Stored data entries:
------------------------

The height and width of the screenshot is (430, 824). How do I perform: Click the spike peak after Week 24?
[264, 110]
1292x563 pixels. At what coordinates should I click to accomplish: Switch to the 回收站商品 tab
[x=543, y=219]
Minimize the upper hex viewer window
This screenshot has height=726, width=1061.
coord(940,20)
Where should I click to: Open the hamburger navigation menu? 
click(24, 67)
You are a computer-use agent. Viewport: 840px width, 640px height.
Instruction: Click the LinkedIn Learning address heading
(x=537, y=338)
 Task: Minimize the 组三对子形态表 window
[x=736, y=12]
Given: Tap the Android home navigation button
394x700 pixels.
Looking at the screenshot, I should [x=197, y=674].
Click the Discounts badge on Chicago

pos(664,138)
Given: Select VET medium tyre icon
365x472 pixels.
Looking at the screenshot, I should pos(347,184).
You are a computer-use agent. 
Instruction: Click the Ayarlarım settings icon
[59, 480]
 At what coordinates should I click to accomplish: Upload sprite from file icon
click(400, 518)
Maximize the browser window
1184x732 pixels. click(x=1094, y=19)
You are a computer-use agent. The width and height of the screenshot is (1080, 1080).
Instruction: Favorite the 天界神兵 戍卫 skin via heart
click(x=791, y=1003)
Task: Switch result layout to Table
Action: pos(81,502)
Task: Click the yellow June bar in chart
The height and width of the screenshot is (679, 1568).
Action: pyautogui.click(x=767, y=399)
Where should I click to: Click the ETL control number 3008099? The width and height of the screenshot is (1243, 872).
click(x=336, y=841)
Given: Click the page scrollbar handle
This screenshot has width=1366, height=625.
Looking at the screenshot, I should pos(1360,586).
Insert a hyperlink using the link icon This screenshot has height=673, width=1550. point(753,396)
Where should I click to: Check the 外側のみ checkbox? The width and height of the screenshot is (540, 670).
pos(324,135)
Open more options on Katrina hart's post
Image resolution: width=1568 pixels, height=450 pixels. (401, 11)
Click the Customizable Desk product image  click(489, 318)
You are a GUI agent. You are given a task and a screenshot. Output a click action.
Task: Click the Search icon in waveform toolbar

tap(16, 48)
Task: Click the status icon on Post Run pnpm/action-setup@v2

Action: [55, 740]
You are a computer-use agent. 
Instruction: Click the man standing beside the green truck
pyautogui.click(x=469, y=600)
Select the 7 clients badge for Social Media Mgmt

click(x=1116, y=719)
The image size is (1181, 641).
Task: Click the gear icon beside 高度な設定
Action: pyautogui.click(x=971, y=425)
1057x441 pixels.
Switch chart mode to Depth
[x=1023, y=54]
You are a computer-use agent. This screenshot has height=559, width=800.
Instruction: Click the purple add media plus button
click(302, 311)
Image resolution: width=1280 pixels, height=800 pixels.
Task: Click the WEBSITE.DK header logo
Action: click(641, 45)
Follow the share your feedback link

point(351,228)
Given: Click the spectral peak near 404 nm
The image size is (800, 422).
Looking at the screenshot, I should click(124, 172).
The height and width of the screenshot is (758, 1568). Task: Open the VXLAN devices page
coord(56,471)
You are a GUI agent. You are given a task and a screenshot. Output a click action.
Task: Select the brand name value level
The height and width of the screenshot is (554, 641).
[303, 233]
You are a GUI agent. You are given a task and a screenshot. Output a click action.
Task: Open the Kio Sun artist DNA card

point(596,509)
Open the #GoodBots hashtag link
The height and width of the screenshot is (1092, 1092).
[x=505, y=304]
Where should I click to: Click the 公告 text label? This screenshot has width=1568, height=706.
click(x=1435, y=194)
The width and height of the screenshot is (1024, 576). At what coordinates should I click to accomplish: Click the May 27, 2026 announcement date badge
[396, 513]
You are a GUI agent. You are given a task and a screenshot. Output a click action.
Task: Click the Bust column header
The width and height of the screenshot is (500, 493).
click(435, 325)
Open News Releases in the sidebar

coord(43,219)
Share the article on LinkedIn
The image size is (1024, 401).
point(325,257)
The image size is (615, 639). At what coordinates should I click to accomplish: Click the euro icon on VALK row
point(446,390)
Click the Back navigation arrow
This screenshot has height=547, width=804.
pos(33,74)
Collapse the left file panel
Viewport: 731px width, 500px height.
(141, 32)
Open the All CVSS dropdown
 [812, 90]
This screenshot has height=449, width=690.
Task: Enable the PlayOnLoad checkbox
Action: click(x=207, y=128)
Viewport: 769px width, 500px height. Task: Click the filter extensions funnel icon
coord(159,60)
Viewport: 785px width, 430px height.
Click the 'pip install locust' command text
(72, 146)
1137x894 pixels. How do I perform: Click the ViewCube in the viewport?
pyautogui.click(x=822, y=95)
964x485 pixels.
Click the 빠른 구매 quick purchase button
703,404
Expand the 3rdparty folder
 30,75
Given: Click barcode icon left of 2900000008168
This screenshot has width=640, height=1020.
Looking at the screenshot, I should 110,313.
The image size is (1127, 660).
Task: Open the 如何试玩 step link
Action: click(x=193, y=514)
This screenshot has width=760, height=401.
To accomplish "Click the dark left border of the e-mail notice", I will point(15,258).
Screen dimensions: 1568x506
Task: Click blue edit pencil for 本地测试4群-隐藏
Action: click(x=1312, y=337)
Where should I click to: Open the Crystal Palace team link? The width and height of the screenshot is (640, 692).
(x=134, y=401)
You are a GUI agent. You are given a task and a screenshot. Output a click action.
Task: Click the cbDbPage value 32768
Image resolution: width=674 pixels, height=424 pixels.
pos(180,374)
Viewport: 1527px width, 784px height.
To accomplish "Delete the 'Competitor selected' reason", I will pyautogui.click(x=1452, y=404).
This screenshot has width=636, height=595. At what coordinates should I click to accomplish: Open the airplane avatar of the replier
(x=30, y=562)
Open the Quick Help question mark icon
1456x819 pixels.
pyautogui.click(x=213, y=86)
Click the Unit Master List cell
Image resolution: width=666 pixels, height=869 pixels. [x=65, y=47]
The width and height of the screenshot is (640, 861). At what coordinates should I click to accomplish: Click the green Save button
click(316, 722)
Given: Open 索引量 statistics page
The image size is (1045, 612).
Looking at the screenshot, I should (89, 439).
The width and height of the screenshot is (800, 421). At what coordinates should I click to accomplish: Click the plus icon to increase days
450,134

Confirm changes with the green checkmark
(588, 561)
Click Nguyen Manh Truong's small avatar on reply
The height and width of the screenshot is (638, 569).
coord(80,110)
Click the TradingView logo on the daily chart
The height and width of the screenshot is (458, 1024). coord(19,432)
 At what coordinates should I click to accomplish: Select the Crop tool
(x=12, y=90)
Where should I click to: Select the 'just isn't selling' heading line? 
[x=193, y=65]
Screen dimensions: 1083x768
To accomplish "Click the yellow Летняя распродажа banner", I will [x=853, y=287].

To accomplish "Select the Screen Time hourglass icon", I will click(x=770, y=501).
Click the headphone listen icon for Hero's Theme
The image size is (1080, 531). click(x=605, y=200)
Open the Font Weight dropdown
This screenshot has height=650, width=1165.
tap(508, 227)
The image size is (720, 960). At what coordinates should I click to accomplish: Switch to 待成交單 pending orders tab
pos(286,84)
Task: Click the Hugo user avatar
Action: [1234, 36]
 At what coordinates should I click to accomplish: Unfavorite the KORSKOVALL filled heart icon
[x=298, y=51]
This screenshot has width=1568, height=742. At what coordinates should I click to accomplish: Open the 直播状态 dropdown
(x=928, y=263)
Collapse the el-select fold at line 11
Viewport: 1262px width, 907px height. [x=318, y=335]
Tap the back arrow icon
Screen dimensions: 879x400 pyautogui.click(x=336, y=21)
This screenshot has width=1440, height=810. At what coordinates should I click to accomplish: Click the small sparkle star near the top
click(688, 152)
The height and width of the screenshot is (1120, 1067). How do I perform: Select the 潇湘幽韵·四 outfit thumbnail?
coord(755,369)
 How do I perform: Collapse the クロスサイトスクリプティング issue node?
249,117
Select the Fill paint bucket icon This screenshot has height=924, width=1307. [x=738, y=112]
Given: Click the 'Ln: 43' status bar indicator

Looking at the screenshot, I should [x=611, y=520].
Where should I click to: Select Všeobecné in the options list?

------------------------

◆ Task goal:
Look for "The height and width of the screenshot is (1120, 1067)." in the records. Write out its line and every later line through the end exactly, with nothing more.

◆ Exercise solution:
The height and width of the screenshot is (1120, 1067). How do I perform: Select the 潇湘幽韵·四 outfit thumbnail?
coord(755,369)
 How do I perform: Collapse the クロスサイトスクリプティング issue node?
249,117
Select the Fill paint bucket icon This screenshot has height=924, width=1307. [x=738, y=112]
Given: Click the 'Ln: 43' status bar indicator

Looking at the screenshot, I should [x=611, y=520].
Where should I click to: Select Všeobecné in the options list?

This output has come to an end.